Tecnologia

Microorganismos podem revolucionar o controle de doenças em macieiras

A solução, apoiada por financiamento da Comissão de Pesquisa de Frutas de Árvore de Washington , já está sendo aplicada em macieiras cujos frutos se destinam à venda comercial


Os produtores de maçã podem em breve ter um aliado inesperado - e minúsculo - na luta contra as doenças das plantações: um composto derivado de microorganismos ancestrais que prosperam em ambientes extremos.

Pesquisadores da Universidade Estadual de Washington (WSU) levaram esse composto antimicrobiano para testes de campo, marcando um passo fundamental rumo a uma potencial nova ferramenta para o controle de doenças e a segurança alimentar.

A solução, apoiada por financiamento da Comissão de Pesquisa de Frutas de Árvore de Washington, já está sendo aplicada em macieiras cujos frutos se destinam à venda comercial.

A pesquisadora principal, Cynthia Haseltine, disse ao Portalfruticola.com que os testes gerarão dados ao longo de duas temporadas. Os resultados são esperados dentro de 12 a 18 meses.

O projeto tem como foco validar a eficácia do composto e determinar como sua produção pode ser ampliada para uso comercial. O trabalho inclui avaliar sua estabilidade em condições de pomar, como temperatura, exposição à radiação UV e requisitos de armazenamento, bem como desenvolver uma formulação adequada para aplicação pelos produtores. 

De micróbios extremos à defesa do jardimO trabalho de Haseltine baseia-se em décadas de pesquisa sobre arqueias, microrganismos conhecidos por produzirem compostos altamente estáveis. Essa estabilidade motivou os pesquisadores a explorarem se elas poderiam ajudar a solucionar o crescente problema da resistência a antibióticos na agricultura.

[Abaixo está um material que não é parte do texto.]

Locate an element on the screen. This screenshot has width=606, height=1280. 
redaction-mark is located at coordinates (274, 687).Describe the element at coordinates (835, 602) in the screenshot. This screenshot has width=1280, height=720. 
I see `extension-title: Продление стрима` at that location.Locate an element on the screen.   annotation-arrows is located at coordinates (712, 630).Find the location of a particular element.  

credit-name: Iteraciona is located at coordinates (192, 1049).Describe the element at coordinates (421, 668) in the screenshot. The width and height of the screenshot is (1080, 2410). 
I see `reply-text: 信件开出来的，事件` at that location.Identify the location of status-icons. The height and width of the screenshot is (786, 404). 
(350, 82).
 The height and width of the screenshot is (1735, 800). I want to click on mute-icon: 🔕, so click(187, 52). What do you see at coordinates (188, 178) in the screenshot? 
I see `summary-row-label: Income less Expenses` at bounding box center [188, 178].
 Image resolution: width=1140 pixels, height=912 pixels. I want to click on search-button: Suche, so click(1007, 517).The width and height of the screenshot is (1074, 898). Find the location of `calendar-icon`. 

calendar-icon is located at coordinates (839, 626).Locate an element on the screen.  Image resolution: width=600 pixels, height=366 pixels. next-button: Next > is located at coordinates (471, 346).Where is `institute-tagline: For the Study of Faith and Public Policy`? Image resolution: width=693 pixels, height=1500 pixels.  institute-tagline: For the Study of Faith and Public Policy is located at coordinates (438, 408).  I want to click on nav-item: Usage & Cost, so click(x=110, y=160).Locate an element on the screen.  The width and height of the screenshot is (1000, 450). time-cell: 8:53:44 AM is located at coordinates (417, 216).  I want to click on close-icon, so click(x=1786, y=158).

O composto não é um organismo vivo, mas um derivado sintético projetado para produção em larga escala. Os pesquisadores buscam desenvolvê-lo em um formato familiar aos agricultores, semelhante a tratamentos pulverizáveis ??já existentes, como a estreptomicina, comumente usada para controlar a queima bacteriana.

"A natureza desse composto indica que serão necessárias muitas mutações para que um micróbio desenvolva resistência", explicou Haseltine. "Não acontecerá muito rapidamente. Ele tem o potencial de durar muito mais tempo em uso em campo do que um antibiótico padrão."

Ele também enfatizou que o produto provavelmente complementará, em vez de substituir, os programas atuais de controle da doença. 

Enfrentando um problema de 4 trilhões de dólaresEmbora o foco principal seja a queima bacteriana, a pesquisa foi expandida para abordar a listeria.

"A listeria representa um problema de US$ 4 bilhões anualmente somente nos Estados Unidos, o que corresponde a cerca de 1.500 casos da doença", explicou Karin Biggs, associada de licenciamento de tecnologia da WSU, ao Portalfruticola.com.

"O Departamento de Agricultura dos Estados Unidos estima um custo aproximado de US$ 2,5 milhões por caso", explicou ele.

O novo composto poderá ser potencialmente aplicado em ambientes pós-colheita, como embalagens, onde persistem os riscos de contaminação.

"Não se trata apenas de um problema de saúde humana, mas também de uma questão de reputação para os agricultores, porque se houver um recall do produto, eles perdem toda a colheita", observou ele. 

Rota comercial ainda em desenvolvimentoApesar dos progressos promissores, os pesquisadores apontam que o cronograma para a comercialização é incerto.

O projeto está em seus estágios iniciais, com desafios importantes como aprovação regulatória, validação e a busca pelo parceiro comercial certo.

Haseltine e Biggs concordaram que a colaboração com a indústria será essencial para colmatar a lacuna entre a investigação académica e a aplicação prática. *Matéria do PortalFruticola - 12/05/2026 - Todas as imagens são meramente ilustrativas | Leia esta história em inglês por Carla Espinoza.